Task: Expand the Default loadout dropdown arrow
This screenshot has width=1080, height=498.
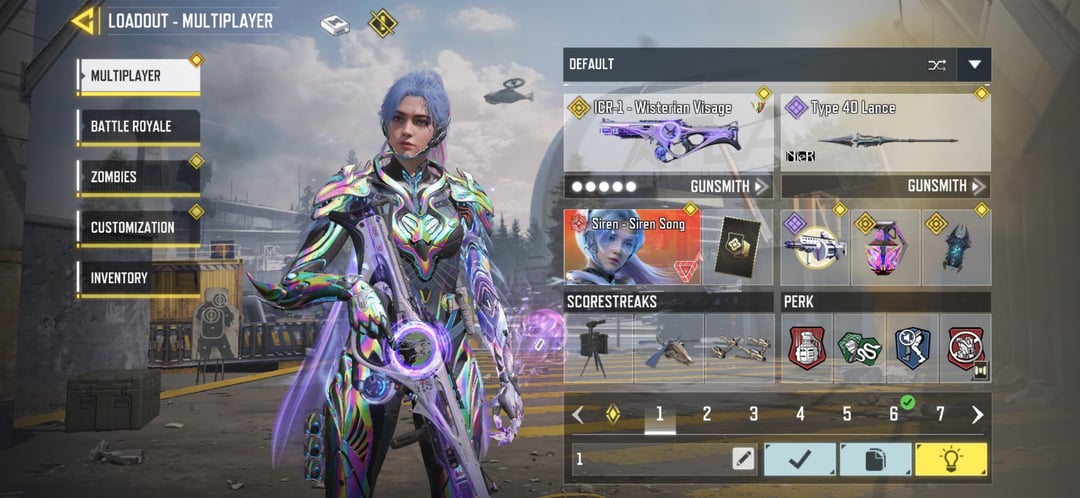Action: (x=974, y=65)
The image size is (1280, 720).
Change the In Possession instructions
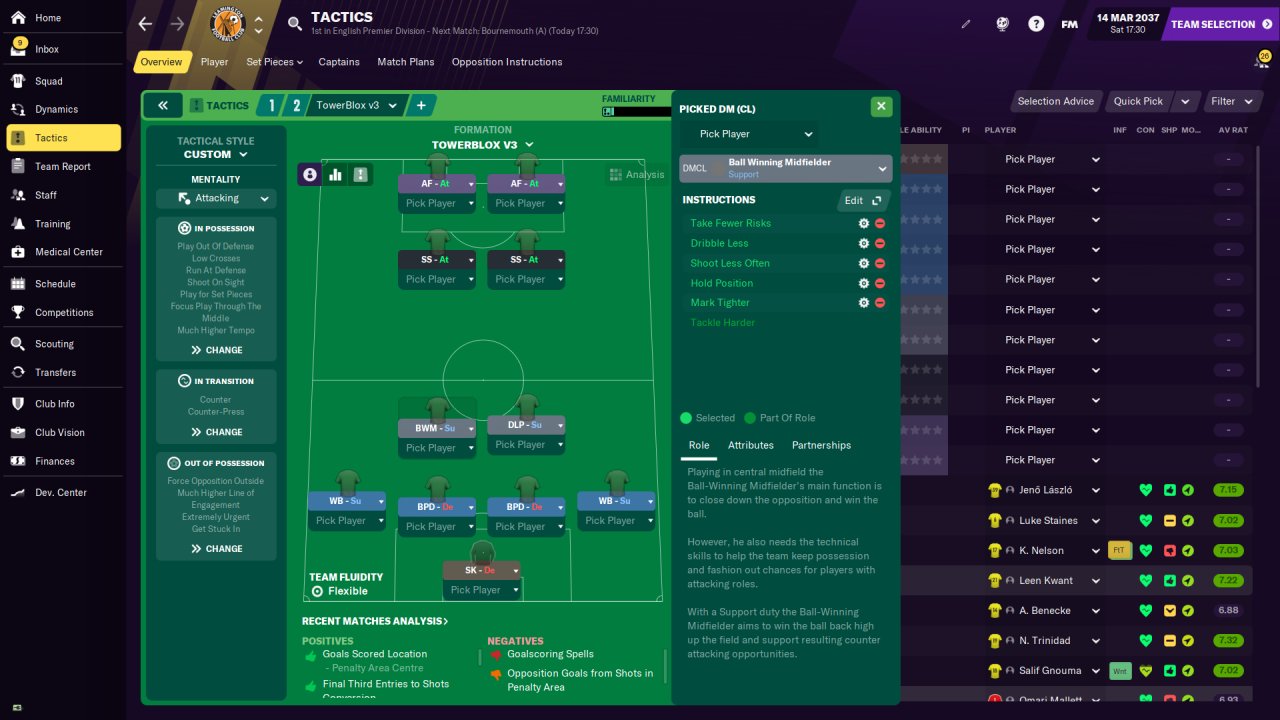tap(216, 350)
* * *
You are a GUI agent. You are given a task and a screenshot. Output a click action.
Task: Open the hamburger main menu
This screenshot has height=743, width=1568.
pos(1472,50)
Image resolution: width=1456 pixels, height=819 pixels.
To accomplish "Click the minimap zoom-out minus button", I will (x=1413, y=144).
* * *
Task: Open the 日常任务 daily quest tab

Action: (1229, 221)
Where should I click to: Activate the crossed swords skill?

### AIM OF THE EXERCISE
Please convert the part of the records that opens with the line containing "The image size is (1280, 720)." and closes with the line containing "tap(216, 350)", both included, into a Markdown table with the columns Row and Line, skipping blank lines. Leave the pictures out of the answer.

### THE SOLUTION
| Row | Line |
|---|---|
| 1 | The image size is (1280, 720). |
| 2 | Change the In Possession instructions |
| 3 | tap(216, 350) |